As editor of LSX Magazine, I love having the opportunity to cover feature cars and bring the builds and the stories behind the cars to all of you. The beauty is that no two are ever the same, but all of them resonate with us on some level because we are all enthusiasts. A feature car can be so many different things. It can be a top-notch show car from a well-known shop to something built in a home garage by a single individual. We saw and shot hundreds of cars and trucks this past year that we did not get feature stories done on, but they were definitely feature-worthy. So without further ado, the following are the LSX Magazine Top 5 feature cars from 2022 in no particular order.
Ed. Note: Clicking the heading will take you to the full feature article for each vehicle.
Anthony Palladino rolled into the first LS Fest Texas event this year with his 1969 Datsun Sport 2000 and instantly had people talking. The twin-turbocharged LS-swapped Datsun also featured a C5 front and rear suspension. Listening to Palladino enthusiastically tell the story of building the car entirely in his home garage was as entertaining as shooting photos at sunset inside of Texas Motor Speedway.

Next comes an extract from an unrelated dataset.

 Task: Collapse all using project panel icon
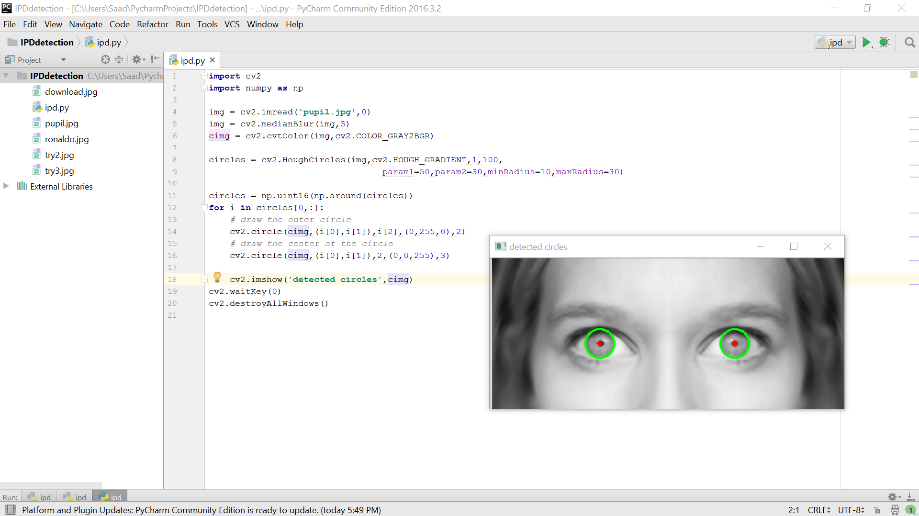(119, 59)
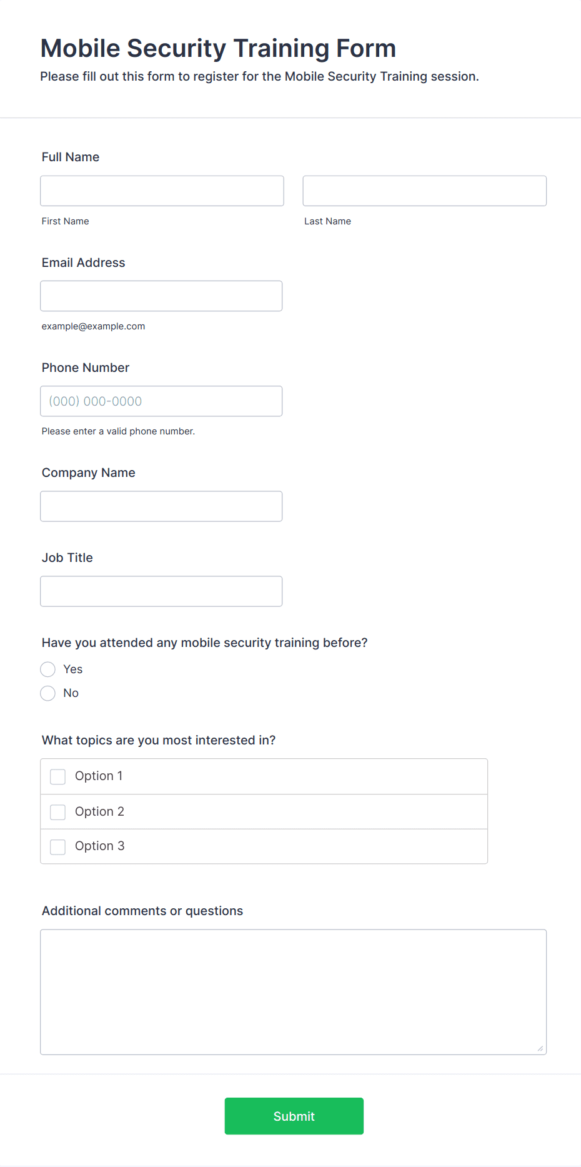The width and height of the screenshot is (581, 1167).
Task: Select the Yes radio button
Action: click(48, 669)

The Dirty Datsun embodies the spirit of the “LS swap the world” mentality, in my opinion. For instance, Palladino owned a perfectly good C5 Corvette before cutting it up to use the underpinning to build this Datsun. When asked why he would do such a thing, Palladino laughed and told us it was because he wanted to avoid blending in with all the other Corvettes at every autocross event. The execution of the build is really well done for being performed in a garage. Granted, the Dirty Datsun is no show car, but it checks all the boxes for a race car. It’s light, agile, and powerful. Over the winter of 2022-23, Palladino is making some changes to the car for the upcoming racing season. I can’t wait to see the Dirty Datsun in action again in 2023.
Don Hoover’s 1955 Chevy draws a crowd wherever he takes it. He originally wanted to have his ’55 Chevy built as a fast street car that had all the safety requirements for the drag strip. So, Hoover took the car to US 12 Speed And Custom, and what he received was a high-end show car with a complete tube chassis and SFI 25.5 cage. From there, he installed a twin-turbo 427 cubic-inch LS and a Jeffco four-speed transmission with a Gear Vendors overdrive unit.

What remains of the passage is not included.